*What you need to do*. Extract the text of every item below word for word, leaving the pictures out of your answer.
----- Data lines -----
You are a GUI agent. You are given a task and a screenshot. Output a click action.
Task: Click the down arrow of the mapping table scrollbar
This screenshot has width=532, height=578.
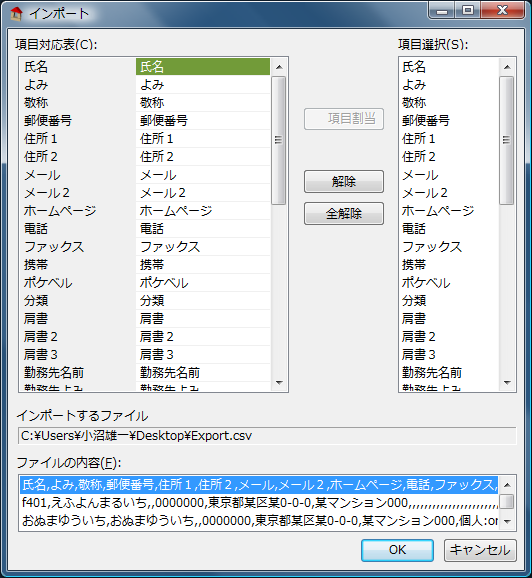279,383
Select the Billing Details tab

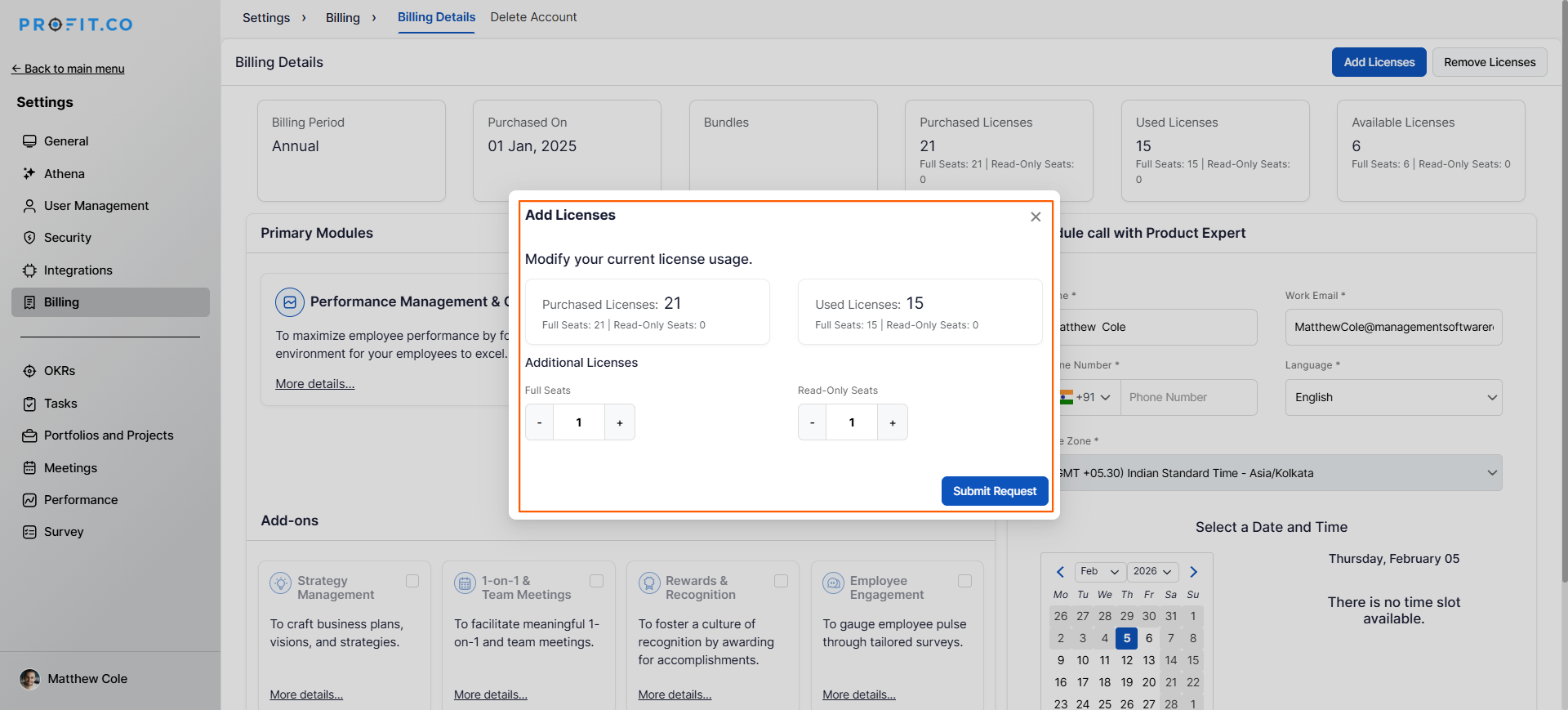[x=436, y=17]
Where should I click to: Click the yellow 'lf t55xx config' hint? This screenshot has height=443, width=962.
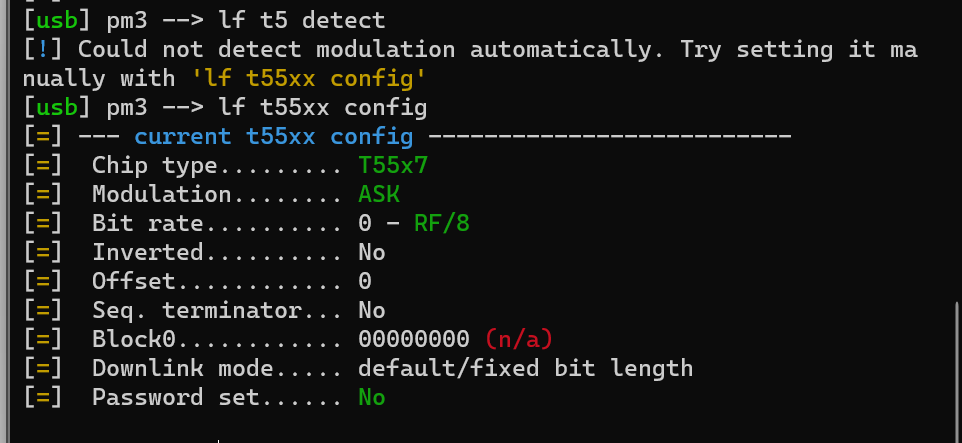(x=309, y=79)
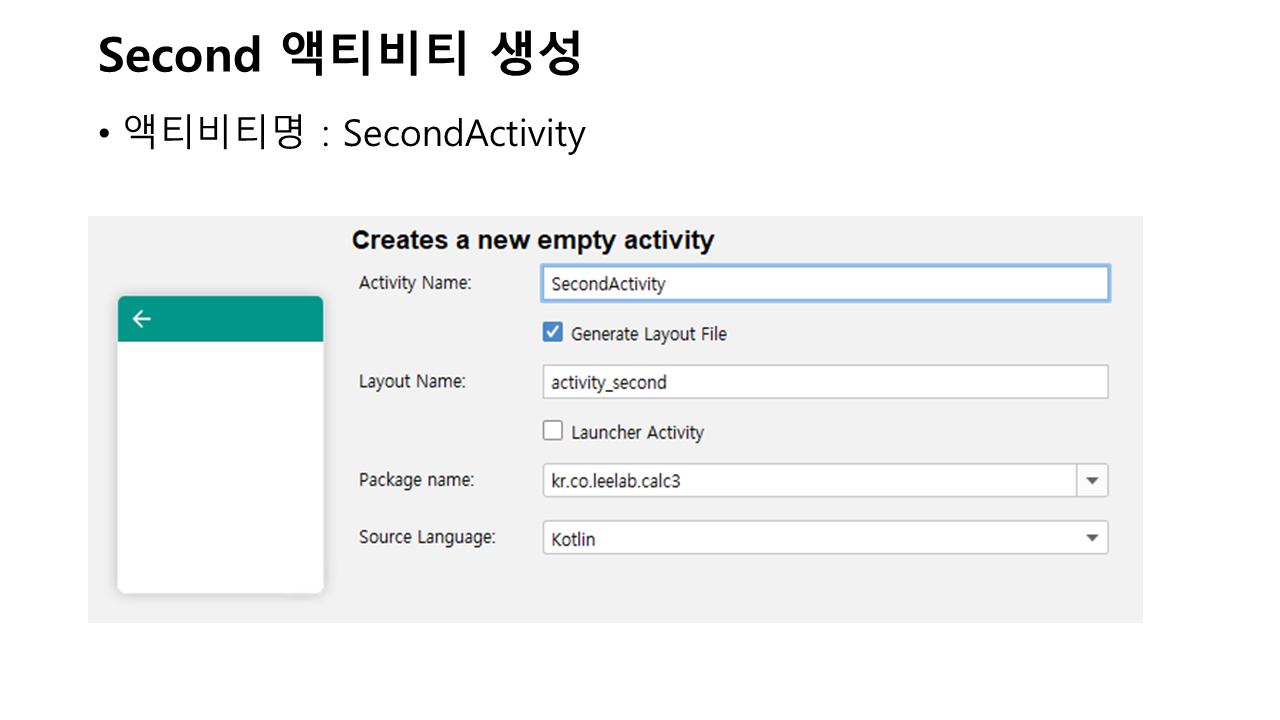Click the white body of the activity preview
Viewport: 1280px width, 720px height.
[220, 465]
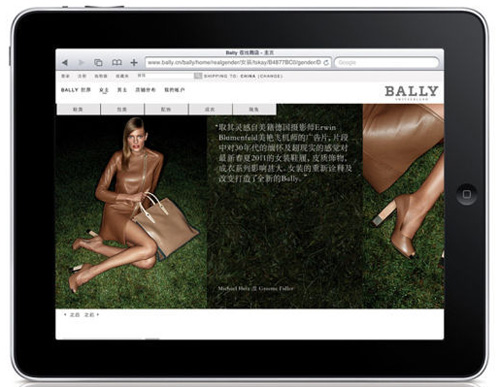Open the Safari pages (tabs) icon
Image resolution: width=500 pixels, height=387 pixels.
point(98,63)
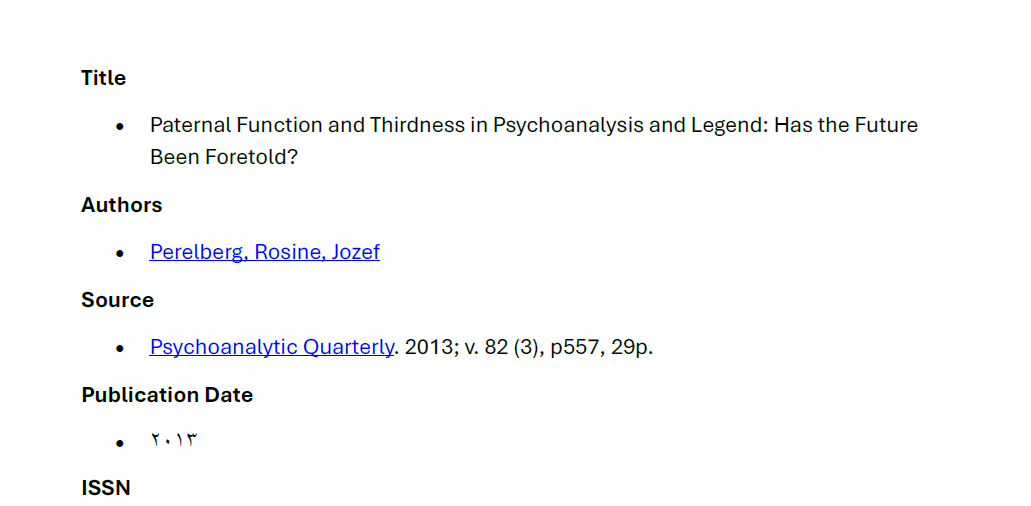Click the bullet before the author name
The height and width of the screenshot is (506, 1031).
click(120, 254)
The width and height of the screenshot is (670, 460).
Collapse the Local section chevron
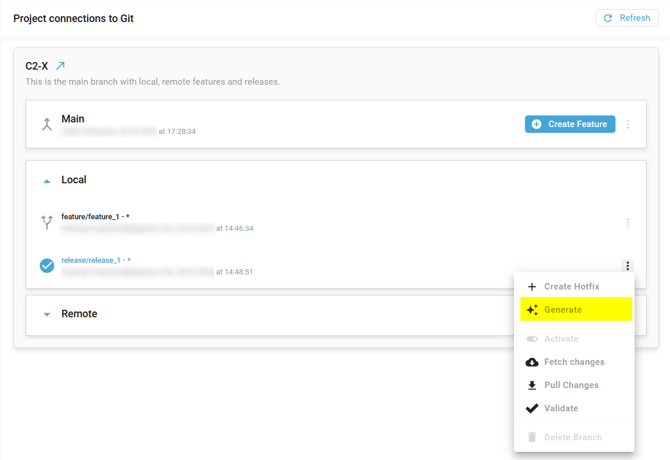point(47,181)
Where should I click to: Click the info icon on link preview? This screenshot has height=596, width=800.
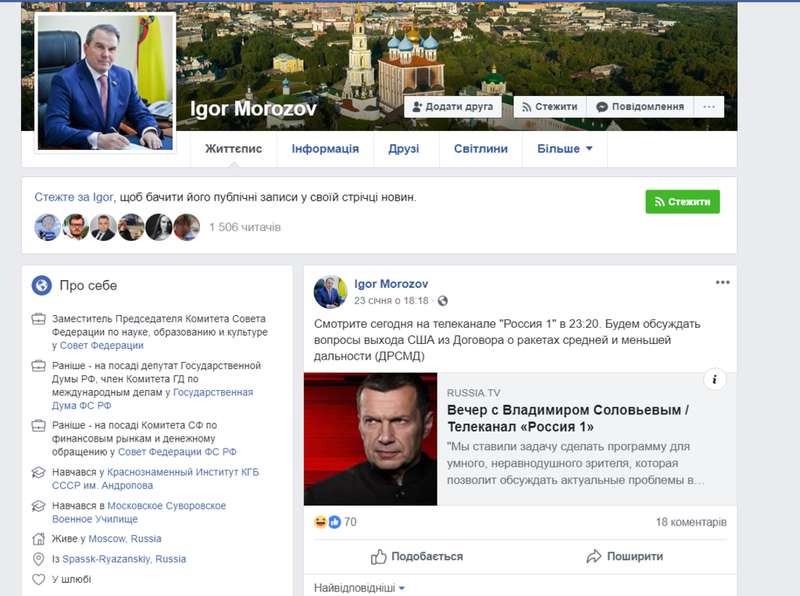click(x=714, y=379)
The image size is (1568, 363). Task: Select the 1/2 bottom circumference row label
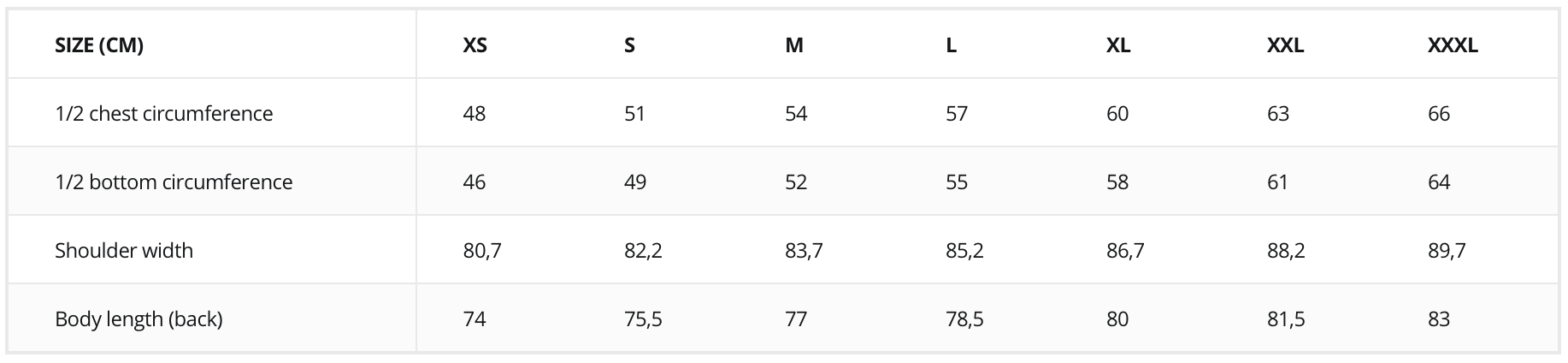174,182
-----
*Result of this exercise*.
You are a GUI agent. You are given a task and a screenshot. Output a click action.
Task: Click the down arrow of the mapping table scrollbar
This screenshot has width=532, height=578.
279,383
Select the Billing Details tab

[x=436, y=17]
Where should I click to: Click the yellow 'lf t55xx config' hint? This screenshot has height=443, width=962.
(x=309, y=79)
Click the white body of the activity preview
Viewport: 1280px width, 720px height.
[220, 465]
Open the Safari pages (tabs) icon
Image resolution: width=500 pixels, height=387 pixels.
point(98,63)
Click the bullet before the author name
The height and width of the screenshot is (506, 1031).
click(120, 254)
The width and height of the screenshot is (670, 460).
Collapse the Local section chevron
point(47,181)
Where should I click to: Click the info icon on link preview? This screenshot has height=596, width=800.
click(x=714, y=379)
The image size is (1568, 363). Task: Select the 1/2 bottom circumference row label
174,182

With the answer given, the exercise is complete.